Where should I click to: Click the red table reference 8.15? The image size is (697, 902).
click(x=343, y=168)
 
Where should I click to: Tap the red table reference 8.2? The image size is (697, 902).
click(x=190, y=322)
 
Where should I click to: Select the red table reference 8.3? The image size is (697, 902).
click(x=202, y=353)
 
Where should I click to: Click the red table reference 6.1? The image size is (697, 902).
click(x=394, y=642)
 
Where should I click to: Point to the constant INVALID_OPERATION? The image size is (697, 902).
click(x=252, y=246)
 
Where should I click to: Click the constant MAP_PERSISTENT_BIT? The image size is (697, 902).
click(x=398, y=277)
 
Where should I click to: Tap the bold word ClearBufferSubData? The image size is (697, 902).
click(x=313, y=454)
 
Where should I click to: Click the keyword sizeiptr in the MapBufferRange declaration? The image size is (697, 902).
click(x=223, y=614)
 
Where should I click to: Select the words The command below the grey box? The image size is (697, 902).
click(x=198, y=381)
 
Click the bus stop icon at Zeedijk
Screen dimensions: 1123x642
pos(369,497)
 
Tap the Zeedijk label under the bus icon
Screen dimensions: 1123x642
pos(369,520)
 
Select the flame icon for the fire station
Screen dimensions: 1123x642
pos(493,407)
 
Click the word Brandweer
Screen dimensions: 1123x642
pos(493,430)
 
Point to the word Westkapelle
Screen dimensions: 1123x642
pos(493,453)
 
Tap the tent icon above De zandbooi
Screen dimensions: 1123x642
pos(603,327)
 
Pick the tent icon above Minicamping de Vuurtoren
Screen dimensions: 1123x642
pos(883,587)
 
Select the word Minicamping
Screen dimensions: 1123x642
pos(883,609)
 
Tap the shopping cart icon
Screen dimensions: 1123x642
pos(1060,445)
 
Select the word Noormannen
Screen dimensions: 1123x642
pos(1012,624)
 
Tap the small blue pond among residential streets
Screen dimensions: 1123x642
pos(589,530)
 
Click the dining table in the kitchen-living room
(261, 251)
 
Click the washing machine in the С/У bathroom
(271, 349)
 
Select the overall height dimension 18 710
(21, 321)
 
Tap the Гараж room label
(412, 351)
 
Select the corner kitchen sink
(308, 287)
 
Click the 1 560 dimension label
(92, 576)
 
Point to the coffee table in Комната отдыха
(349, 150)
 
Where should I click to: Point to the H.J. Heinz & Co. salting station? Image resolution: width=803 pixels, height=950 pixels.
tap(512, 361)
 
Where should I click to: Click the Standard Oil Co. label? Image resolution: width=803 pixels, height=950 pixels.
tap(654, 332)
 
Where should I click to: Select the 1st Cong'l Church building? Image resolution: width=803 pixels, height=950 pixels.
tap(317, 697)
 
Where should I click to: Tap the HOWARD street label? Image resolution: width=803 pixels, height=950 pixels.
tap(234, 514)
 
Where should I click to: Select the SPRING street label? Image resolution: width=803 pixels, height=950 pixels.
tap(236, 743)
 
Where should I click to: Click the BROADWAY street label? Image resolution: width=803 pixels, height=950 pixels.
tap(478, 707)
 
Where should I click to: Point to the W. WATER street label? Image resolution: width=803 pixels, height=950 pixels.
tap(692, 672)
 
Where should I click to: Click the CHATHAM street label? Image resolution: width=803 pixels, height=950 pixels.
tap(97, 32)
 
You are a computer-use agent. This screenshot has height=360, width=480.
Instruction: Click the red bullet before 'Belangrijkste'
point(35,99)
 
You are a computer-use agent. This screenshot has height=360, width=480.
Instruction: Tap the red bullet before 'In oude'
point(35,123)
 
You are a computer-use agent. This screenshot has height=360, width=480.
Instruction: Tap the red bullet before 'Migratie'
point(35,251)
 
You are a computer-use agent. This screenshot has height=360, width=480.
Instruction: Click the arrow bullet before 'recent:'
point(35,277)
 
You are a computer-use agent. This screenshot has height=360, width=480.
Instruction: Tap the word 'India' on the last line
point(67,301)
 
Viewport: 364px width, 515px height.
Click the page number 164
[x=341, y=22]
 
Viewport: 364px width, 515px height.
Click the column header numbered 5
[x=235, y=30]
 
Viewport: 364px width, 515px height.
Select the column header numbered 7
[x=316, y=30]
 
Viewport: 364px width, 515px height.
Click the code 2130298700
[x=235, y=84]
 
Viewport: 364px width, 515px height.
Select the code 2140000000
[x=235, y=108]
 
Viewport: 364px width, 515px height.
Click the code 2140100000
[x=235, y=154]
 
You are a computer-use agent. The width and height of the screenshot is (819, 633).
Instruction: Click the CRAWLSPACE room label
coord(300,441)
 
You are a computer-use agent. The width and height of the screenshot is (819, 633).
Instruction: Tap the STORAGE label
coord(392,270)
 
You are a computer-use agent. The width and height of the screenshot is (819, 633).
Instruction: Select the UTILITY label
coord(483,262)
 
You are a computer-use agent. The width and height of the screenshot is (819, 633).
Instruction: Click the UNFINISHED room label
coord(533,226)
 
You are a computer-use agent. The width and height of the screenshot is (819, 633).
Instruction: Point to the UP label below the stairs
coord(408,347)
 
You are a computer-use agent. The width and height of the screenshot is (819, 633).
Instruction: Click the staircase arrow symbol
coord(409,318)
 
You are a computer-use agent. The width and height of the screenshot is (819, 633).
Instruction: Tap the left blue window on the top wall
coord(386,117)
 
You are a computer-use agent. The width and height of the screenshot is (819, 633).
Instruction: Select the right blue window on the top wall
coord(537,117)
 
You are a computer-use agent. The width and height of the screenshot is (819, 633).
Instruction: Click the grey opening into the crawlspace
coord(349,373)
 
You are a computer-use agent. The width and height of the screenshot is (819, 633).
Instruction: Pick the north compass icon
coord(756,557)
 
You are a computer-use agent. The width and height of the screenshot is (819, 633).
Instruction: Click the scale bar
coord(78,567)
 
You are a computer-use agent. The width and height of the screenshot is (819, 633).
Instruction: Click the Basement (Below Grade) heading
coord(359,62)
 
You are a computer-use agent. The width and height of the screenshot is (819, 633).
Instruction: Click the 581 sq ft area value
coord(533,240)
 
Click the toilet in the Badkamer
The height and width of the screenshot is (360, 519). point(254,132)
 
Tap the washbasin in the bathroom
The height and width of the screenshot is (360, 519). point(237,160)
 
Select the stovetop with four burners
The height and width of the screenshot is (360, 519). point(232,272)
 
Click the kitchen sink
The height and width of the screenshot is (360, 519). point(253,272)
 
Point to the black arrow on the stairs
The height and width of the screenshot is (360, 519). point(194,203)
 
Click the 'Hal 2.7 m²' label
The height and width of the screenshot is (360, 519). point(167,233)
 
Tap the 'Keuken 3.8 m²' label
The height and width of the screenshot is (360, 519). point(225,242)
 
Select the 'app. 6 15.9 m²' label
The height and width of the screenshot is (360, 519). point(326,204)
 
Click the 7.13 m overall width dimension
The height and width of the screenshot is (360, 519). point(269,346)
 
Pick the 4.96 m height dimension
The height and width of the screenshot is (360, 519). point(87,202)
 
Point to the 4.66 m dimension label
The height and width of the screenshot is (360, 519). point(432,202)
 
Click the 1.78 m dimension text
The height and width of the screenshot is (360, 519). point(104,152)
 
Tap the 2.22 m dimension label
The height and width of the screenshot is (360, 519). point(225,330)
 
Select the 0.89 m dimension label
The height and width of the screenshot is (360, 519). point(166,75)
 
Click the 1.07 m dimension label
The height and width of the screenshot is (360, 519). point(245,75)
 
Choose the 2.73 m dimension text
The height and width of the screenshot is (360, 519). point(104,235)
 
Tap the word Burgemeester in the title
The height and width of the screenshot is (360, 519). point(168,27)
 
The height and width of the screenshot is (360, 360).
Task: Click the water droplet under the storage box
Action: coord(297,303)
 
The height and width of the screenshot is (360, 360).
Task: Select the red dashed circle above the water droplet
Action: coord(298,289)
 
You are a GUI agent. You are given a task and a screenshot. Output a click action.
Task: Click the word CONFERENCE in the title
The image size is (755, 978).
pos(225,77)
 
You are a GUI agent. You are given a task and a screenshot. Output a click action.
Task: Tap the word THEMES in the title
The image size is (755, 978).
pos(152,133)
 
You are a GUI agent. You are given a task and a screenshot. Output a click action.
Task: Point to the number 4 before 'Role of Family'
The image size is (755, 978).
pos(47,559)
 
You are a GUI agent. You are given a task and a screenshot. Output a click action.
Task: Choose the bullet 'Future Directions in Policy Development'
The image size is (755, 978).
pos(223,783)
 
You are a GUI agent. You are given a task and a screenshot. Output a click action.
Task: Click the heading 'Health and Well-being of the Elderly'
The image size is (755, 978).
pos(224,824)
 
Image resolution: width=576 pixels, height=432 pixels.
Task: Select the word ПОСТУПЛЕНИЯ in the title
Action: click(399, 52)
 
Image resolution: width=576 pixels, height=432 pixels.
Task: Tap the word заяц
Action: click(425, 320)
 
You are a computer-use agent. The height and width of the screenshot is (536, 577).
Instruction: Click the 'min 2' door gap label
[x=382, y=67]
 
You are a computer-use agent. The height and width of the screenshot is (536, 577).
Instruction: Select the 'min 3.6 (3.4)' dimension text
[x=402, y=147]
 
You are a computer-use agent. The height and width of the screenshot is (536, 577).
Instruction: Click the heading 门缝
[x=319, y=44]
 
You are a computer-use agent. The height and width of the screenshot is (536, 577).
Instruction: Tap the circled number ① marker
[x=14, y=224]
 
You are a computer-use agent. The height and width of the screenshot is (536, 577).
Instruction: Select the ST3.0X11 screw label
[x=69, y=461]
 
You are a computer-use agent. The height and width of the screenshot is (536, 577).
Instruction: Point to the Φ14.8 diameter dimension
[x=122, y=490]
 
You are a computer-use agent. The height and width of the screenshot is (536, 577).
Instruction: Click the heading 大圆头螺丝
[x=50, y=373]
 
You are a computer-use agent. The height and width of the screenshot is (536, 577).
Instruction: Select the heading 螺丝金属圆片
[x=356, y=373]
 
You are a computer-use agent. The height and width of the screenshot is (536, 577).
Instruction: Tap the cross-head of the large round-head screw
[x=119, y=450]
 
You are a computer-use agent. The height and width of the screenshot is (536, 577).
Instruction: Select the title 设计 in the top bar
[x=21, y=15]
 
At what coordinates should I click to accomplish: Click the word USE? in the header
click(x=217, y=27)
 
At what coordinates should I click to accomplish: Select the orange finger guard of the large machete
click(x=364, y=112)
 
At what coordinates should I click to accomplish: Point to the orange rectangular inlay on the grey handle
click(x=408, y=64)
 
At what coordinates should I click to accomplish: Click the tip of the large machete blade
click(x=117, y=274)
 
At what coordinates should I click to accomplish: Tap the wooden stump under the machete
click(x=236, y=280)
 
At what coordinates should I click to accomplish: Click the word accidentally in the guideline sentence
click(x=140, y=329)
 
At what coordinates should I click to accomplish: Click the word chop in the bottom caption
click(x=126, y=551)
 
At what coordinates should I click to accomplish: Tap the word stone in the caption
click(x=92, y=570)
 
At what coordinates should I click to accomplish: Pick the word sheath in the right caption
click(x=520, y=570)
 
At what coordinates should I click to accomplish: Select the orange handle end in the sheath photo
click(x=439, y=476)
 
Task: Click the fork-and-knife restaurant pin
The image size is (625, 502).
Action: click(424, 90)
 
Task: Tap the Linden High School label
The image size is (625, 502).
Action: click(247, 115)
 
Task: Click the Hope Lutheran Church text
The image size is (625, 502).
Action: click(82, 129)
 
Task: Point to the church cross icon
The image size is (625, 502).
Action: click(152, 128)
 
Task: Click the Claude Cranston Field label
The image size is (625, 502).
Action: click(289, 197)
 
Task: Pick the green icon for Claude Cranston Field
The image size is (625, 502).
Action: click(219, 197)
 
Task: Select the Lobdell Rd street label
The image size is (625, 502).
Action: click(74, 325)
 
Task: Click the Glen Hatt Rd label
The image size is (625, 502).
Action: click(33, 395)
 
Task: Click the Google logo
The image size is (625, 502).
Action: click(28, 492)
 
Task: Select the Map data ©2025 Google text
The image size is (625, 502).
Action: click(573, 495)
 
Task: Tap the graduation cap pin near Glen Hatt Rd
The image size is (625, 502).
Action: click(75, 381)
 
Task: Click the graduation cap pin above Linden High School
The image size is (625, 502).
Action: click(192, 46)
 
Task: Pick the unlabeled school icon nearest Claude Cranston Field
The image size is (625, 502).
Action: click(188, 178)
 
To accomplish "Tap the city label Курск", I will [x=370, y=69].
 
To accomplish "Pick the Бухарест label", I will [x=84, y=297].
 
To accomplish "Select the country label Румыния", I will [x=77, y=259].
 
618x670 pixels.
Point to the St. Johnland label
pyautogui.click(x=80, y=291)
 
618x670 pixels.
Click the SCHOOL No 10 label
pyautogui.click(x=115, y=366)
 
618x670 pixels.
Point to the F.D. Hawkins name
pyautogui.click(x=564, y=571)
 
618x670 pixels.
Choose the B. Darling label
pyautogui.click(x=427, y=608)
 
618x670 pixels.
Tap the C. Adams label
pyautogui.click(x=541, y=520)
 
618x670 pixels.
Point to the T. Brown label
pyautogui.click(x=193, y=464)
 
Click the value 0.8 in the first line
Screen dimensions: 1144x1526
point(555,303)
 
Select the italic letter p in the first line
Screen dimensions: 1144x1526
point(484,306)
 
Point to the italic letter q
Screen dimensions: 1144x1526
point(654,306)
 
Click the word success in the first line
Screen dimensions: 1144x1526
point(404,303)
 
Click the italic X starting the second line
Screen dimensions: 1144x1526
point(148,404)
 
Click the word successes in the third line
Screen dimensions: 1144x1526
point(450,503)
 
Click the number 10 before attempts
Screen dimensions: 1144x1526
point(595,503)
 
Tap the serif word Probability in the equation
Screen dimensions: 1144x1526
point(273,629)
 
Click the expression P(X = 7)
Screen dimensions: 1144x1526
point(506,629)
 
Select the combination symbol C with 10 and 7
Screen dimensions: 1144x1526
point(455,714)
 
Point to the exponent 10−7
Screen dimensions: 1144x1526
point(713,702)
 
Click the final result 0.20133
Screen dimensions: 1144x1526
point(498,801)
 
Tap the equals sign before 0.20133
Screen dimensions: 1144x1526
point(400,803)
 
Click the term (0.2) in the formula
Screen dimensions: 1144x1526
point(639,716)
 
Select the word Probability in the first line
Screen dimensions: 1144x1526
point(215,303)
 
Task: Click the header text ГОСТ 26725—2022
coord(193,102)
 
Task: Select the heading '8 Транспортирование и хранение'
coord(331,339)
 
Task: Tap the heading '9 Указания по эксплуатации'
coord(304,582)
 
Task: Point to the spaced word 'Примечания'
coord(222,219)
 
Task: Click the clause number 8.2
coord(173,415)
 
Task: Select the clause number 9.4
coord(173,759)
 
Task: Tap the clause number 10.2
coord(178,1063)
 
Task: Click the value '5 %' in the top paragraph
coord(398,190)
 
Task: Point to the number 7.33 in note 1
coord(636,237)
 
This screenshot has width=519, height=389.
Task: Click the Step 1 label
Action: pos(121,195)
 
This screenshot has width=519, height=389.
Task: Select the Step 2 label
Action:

================

Render the stretch from the start of the records through the line containing "click(x=202, y=353)" as a Markdown table with the columns No. and Line, numbering each row and leaving out blank lines.

| No. | Line |
|---|---|
| 1 | Where should I click to: Click the red table reference 8.15? The image size is (697, 902). |
| 2 | click(x=343, y=168) |
| 3 | Where should I click to: Tap the red table reference 8.2? The image size is (697, 902). |
| 4 | click(x=190, y=322) |
| 5 | Where should I click to: Select the red table reference 8.3? The image size is (697, 902). |
| 6 | click(x=202, y=353) |